● **RAW DATA**:
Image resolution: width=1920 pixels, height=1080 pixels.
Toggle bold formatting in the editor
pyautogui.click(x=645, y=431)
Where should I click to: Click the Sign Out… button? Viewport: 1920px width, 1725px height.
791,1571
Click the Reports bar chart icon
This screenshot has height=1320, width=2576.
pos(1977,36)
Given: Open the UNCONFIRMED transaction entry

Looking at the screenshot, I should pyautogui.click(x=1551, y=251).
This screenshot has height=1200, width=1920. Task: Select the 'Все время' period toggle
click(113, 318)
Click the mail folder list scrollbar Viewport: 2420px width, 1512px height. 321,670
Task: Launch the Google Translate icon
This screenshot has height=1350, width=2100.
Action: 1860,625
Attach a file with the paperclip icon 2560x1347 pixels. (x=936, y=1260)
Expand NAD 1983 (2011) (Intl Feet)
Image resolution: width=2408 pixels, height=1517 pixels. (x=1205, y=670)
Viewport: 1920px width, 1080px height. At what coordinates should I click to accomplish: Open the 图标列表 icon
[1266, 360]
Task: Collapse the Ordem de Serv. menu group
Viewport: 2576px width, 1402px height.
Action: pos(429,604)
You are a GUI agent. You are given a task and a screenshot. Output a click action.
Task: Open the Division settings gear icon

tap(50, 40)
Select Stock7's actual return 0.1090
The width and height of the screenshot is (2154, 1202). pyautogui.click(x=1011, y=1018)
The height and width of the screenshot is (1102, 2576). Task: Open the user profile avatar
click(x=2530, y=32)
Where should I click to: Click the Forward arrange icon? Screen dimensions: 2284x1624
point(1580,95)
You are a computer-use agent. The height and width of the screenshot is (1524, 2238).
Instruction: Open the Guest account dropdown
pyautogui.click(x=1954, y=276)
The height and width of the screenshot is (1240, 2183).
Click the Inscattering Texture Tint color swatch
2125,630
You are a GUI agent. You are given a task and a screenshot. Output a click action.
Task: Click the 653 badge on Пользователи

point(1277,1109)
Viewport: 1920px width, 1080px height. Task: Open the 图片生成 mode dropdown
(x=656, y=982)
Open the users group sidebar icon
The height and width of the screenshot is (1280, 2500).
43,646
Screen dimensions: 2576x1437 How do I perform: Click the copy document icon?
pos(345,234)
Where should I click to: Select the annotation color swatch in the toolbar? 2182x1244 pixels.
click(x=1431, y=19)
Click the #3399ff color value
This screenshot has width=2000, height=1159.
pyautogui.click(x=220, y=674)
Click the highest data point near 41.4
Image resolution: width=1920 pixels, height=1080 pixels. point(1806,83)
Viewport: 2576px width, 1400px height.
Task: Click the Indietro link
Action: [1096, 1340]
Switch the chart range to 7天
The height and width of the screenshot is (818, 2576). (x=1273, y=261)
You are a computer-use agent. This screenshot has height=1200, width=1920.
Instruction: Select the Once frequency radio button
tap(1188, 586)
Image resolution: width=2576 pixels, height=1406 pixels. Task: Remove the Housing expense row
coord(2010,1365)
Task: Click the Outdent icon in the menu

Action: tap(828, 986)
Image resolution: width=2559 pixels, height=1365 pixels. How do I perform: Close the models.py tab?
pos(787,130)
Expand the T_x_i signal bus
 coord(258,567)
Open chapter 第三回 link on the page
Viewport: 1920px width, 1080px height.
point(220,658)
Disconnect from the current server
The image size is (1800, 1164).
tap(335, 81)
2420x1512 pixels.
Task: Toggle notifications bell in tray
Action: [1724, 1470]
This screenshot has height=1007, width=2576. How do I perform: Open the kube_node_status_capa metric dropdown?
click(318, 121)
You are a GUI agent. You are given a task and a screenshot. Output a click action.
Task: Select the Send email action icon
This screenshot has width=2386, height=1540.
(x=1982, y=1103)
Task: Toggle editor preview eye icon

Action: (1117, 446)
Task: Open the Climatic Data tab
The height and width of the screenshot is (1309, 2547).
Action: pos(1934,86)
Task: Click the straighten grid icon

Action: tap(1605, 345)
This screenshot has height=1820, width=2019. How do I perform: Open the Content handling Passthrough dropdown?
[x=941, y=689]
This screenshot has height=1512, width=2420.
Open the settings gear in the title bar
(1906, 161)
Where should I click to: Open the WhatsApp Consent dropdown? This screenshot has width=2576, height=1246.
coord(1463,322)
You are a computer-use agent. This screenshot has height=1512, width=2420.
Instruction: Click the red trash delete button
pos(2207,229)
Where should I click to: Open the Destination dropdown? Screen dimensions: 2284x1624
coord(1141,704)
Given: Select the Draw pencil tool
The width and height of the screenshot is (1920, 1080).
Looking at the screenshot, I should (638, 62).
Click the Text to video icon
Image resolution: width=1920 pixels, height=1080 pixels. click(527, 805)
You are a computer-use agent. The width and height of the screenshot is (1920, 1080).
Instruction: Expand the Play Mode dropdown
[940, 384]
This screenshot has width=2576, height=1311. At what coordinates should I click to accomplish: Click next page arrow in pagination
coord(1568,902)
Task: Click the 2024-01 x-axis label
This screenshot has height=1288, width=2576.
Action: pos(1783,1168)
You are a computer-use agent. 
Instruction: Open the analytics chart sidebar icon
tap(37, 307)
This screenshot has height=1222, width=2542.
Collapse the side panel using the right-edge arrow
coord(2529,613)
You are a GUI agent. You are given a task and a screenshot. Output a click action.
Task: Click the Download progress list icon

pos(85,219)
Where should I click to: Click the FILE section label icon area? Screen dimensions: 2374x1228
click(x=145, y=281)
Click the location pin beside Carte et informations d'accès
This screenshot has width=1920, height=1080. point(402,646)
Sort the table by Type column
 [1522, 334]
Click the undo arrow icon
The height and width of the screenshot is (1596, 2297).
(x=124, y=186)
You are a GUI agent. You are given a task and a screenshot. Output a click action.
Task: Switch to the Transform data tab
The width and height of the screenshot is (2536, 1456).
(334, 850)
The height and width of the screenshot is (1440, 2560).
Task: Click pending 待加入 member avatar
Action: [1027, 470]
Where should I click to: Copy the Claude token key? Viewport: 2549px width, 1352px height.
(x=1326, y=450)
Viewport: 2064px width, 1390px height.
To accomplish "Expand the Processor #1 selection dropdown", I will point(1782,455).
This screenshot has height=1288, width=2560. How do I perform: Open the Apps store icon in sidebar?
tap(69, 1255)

● **ASSIGNMENT**: Each record is to be repeated exactly.

● **RESULT**:
Image resolution: width=1920 pixels, height=1080 pixels.
Toggle bold formatting in the editor
pyautogui.click(x=645, y=431)
Where should I click to: Click the Sign Out… button? Viewport: 1920px width, 1725px height.
791,1571
Click the Reports bar chart icon
This screenshot has height=1320, width=2576.
pos(1977,36)
Given: Open the UNCONFIRMED transaction entry

Looking at the screenshot, I should pyautogui.click(x=1551, y=251).
This screenshot has height=1200, width=1920. Task: Select the 'Все время' period toggle
click(113, 318)
Click the mail folder list scrollbar Viewport: 2420px width, 1512px height. 321,670
Task: Launch the Google Translate icon
This screenshot has height=1350, width=2100.
Action: 1860,625
Attach a file with the paperclip icon 2560x1347 pixels. (x=936, y=1260)
Expand NAD 1983 (2011) (Intl Feet)
Image resolution: width=2408 pixels, height=1517 pixels. (x=1205, y=670)
Viewport: 1920px width, 1080px height. At what coordinates should I click to accomplish: Open the 图标列表 icon
[1266, 360]
Task: Collapse the Ordem de Serv. menu group
Viewport: 2576px width, 1402px height.
Action: pos(429,604)
You are a GUI agent. You are given a task and a screenshot. Output a click action.
Task: Open the Division settings gear icon

tap(50, 40)
Select Stock7's actual return 0.1090
The width and height of the screenshot is (2154, 1202). pyautogui.click(x=1011, y=1018)
The height and width of the screenshot is (1102, 2576). Task: Open the user profile avatar
click(x=2530, y=32)
Where should I click to: Click the Forward arrange icon? Screen dimensions: 2284x1624
point(1580,95)
You are a computer-use agent. The height and width of the screenshot is (1524, 2238).
Instruction: Open the Guest account dropdown
pyautogui.click(x=1954, y=276)
The height and width of the screenshot is (1240, 2183).
Click the Inscattering Texture Tint color swatch
2125,630
You are a GUI agent. You are given a task and a screenshot. Output a click action.
Task: Click the 653 badge on Пользователи

point(1277,1109)
Viewport: 1920px width, 1080px height. Task: Open the 图片生成 mode dropdown
(x=656, y=982)
Open the users group sidebar icon
The height and width of the screenshot is (1280, 2500).
43,646
Screen dimensions: 2576x1437 How do I perform: Click the copy document icon?
pos(345,234)
Where should I click to: Select the annotation color swatch in the toolbar? 2182x1244 pixels.
click(x=1431, y=19)
Click the #3399ff color value
This screenshot has width=2000, height=1159.
pyautogui.click(x=220, y=674)
Click the highest data point near 41.4
Image resolution: width=1920 pixels, height=1080 pixels. point(1806,83)
Viewport: 2576px width, 1400px height.
Task: Click the Indietro link
Action: [1096, 1340]
Switch the chart range to 7天
The height and width of the screenshot is (818, 2576). (x=1273, y=261)
You are a computer-use agent. This screenshot has height=1200, width=1920.
Instruction: Select the Once frequency radio button
tap(1188, 586)
Image resolution: width=2576 pixels, height=1406 pixels. Task: Remove the Housing expense row
coord(2010,1365)
Task: Click the Outdent icon in the menu

Action: tap(828, 986)
Image resolution: width=2559 pixels, height=1365 pixels. How do I perform: Close the models.py tab?
pos(787,130)
Expand the T_x_i signal bus
 coord(258,567)
Open chapter 第三回 link on the page
Viewport: 1920px width, 1080px height.
point(220,658)
Disconnect from the current server
The image size is (1800, 1164).
tap(335, 81)
2420x1512 pixels.
Task: Toggle notifications bell in tray
Action: [1724, 1470]
This screenshot has height=1007, width=2576. How do I perform: Open the kube_node_status_capa metric dropdown?
click(318, 121)
You are a GUI agent. You are given a task and a screenshot. Output a click action.
Task: Select the Send email action icon
This screenshot has width=2386, height=1540.
(x=1982, y=1103)
Task: Toggle editor preview eye icon

Action: (1117, 446)
Task: Open the Climatic Data tab
The height and width of the screenshot is (1309, 2547).
Action: pos(1934,86)
Task: Click the straighten grid icon

Action: tap(1605, 345)
This screenshot has height=1820, width=2019. How do I perform: Open the Content handling Passthrough dropdown?
[x=941, y=689]
This screenshot has height=1512, width=2420.
Open the settings gear in the title bar
(1906, 161)
Where should I click to: Open the WhatsApp Consent dropdown? This screenshot has width=2576, height=1246.
coord(1463,322)
You are a computer-use agent. This screenshot has height=1512, width=2420.
Instruction: Click the red trash delete button
pos(2207,229)
Where should I click to: Open the Destination dropdown? Screen dimensions: 2284x1624
coord(1141,704)
Given: Select the Draw pencil tool
The width and height of the screenshot is (1920, 1080).
Looking at the screenshot, I should (638, 62).
Click the Text to video icon
Image resolution: width=1920 pixels, height=1080 pixels. click(527, 805)
You are a computer-use agent. The width and height of the screenshot is (1920, 1080).
Instruction: Expand the Play Mode dropdown
[940, 384]
This screenshot has width=2576, height=1311. At what coordinates should I click to accomplish: Click next page arrow in pagination
coord(1568,902)
Task: Click the 2024-01 x-axis label
This screenshot has height=1288, width=2576.
Action: pos(1783,1168)
You are a computer-use agent. 
Instruction: Open the analytics chart sidebar icon
tap(37, 307)
This screenshot has height=1222, width=2542.
Collapse the side panel using the right-edge arrow
coord(2529,613)
You are a GUI agent. You are given a task and a screenshot. Output a click action.
Task: Click the Download progress list icon

pos(85,219)
Where should I click to: Click the FILE section label icon area? Screen dimensions: 2374x1228
click(x=145, y=281)
Click the location pin beside Carte et informations d'accès
This screenshot has width=1920, height=1080. point(402,646)
Sort the table by Type column
 [1522, 334]
Click the undo arrow icon
The height and width of the screenshot is (1596, 2297).
(x=124, y=186)
You are a GUI agent. You are given a task and a screenshot. Output a click action.
Task: Switch to the Transform data tab
The width and height of the screenshot is (2536, 1456).
(334, 850)
The height and width of the screenshot is (1440, 2560).
Task: Click pending 待加入 member avatar
Action: [1027, 470]
Where should I click to: Copy the Claude token key? Viewport: 2549px width, 1352px height.
(x=1326, y=450)
Viewport: 2064px width, 1390px height.
To accomplish "Expand the Processor #1 selection dropdown", I will point(1782,455).
This screenshot has height=1288, width=2560. How do I perform: Open the Apps store icon in sidebar?
tap(69, 1255)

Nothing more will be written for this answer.